Produced and published by Francesca Burns (UK Vogue fashion editor) and creative director Christopher Simmonds, this 25mm thick (there are no page numbers) behemoth of a publication arrives in its own brown archive box. This is a magazine to keep! It sits inside the box with a bunch of posters, postcards and pins held together by a green rubber band that is as carefully considered as every element in the box. The green matches the magazine’s huge spine and clashes perfectly with the red of the cover image.
As its provenence hints, the magazine has an all-star cast of fashion contributors: photographers include David Sims, Zoe Ghertner and Harley Weir and among the written material are pieces by John Waters and an interview with essential artist/educator Dick Jewell. The closest recent thing to Print is probably last year’s Boys Don’t Cry from Frank Ocean, so it’s perhaps not a surprise to see him offer a photo story here too.

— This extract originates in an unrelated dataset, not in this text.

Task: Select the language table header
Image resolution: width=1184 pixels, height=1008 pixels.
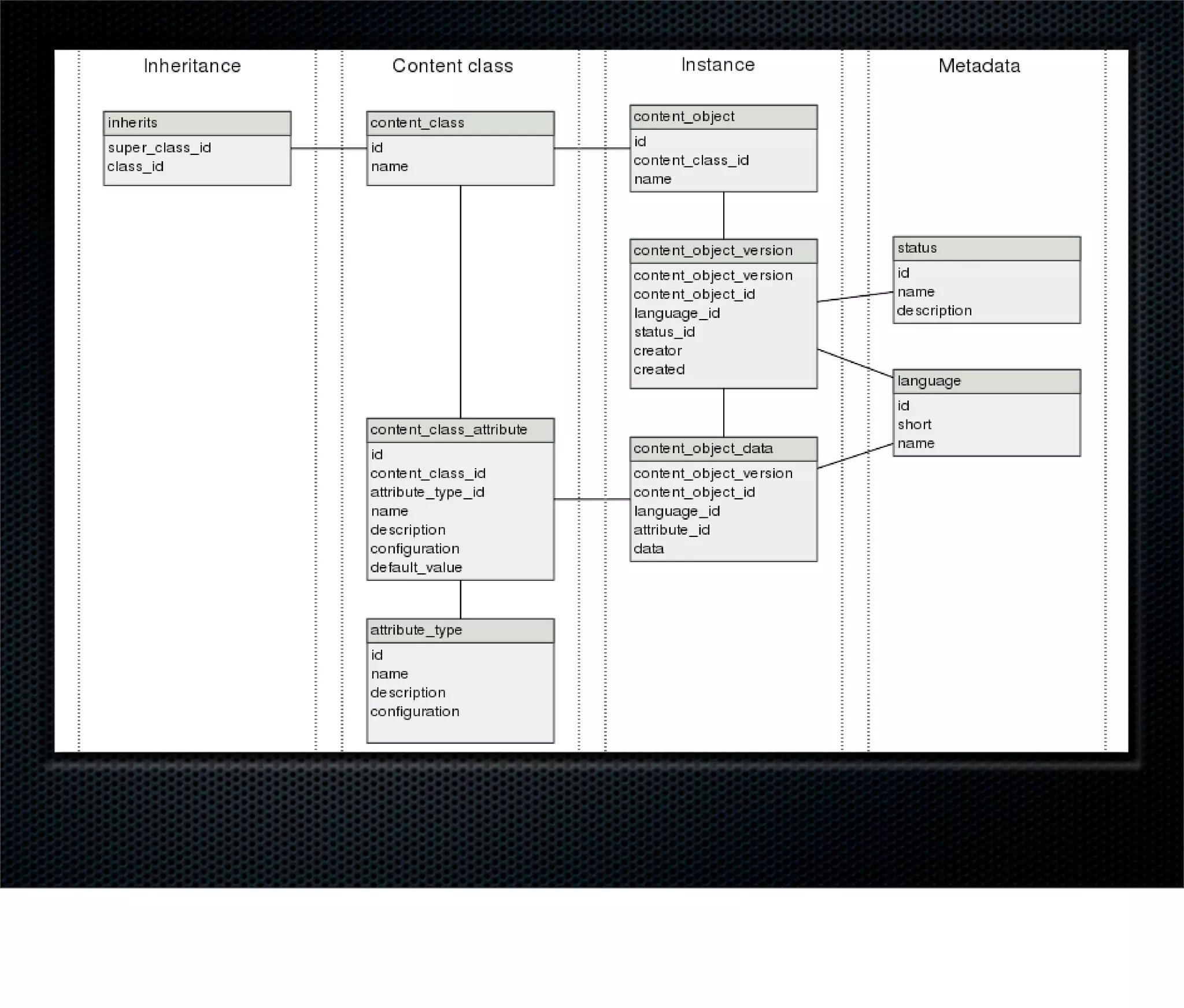Action: (986, 381)
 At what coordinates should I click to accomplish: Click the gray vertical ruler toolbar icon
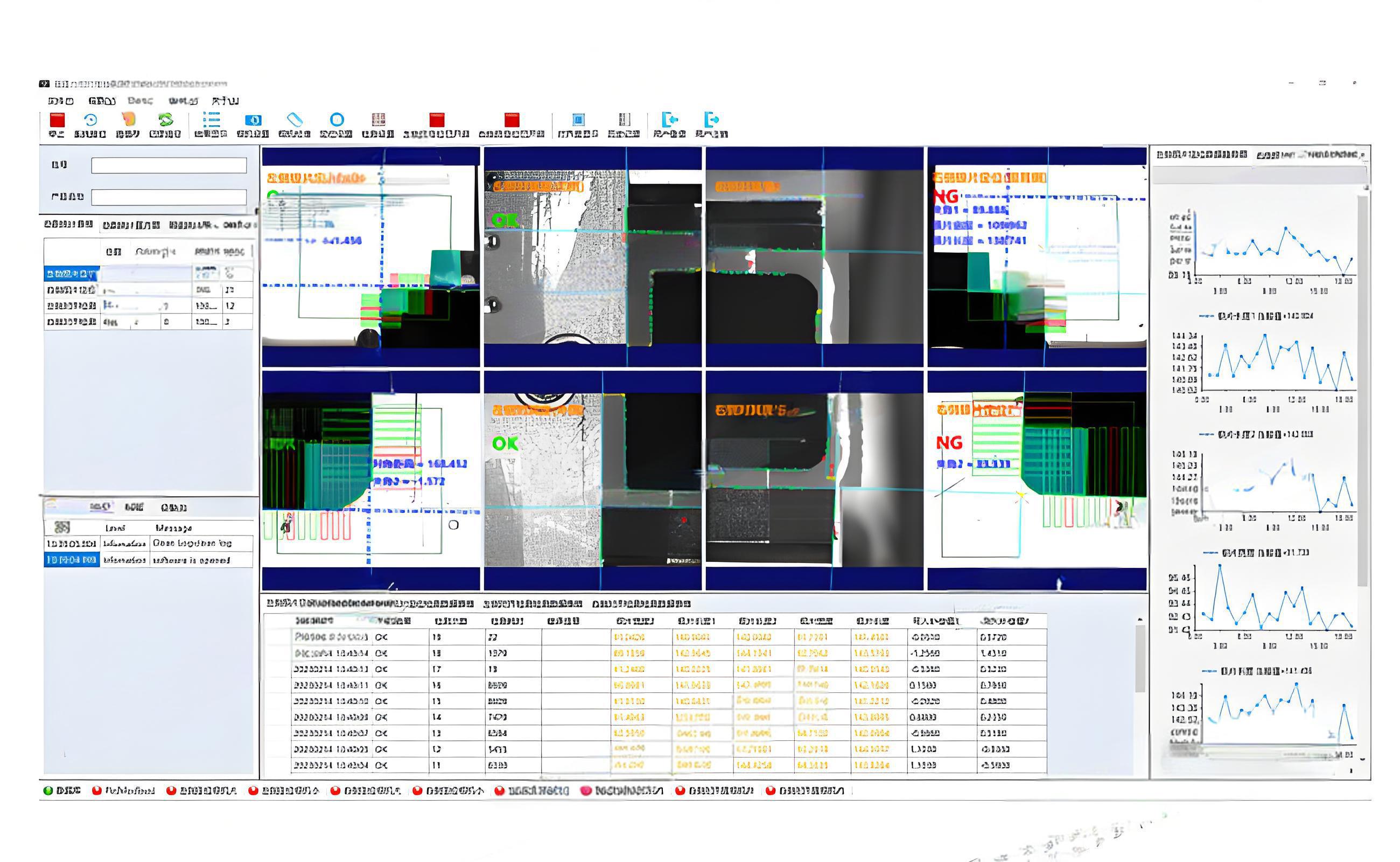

Fashion magazines sometimes leave me cold, the individual stories can be contradictory and in the worst cases they can seem mere portfolio-building exercises. Print is different. The content matches the production values, every contributor has been given space to express themselves and everything is beautifully paced and edited, with different papers being cleverly used as neccesary. The reader really gets a sense of the individuality of each contributor, with stories ranging from pure fashion via travelogue to more personal work.
One moment we seem to be in west coast America, the next on a London council estate. Nothing feels like filler and everything bears repeat viewing, although Terry Richardson’s follow-up to his recent book about his girlfriend’s pregnancy stretches this. The larger-than-life image of the fresh contents of a nappy (also here as a glossy poster) tested me. Give me Angelo Pennetta’s mix of London models and Italian life anyday.
If the fashion world is addicted to hype, for once that hype is valid. Print is Magazine of the Week for the way it brings together work from some of the best fashion photographers and stylists and makes it feel celebratory rather than predatory.
Sadly the limited edition first issue sold out ahead of publication; issue two is on its way.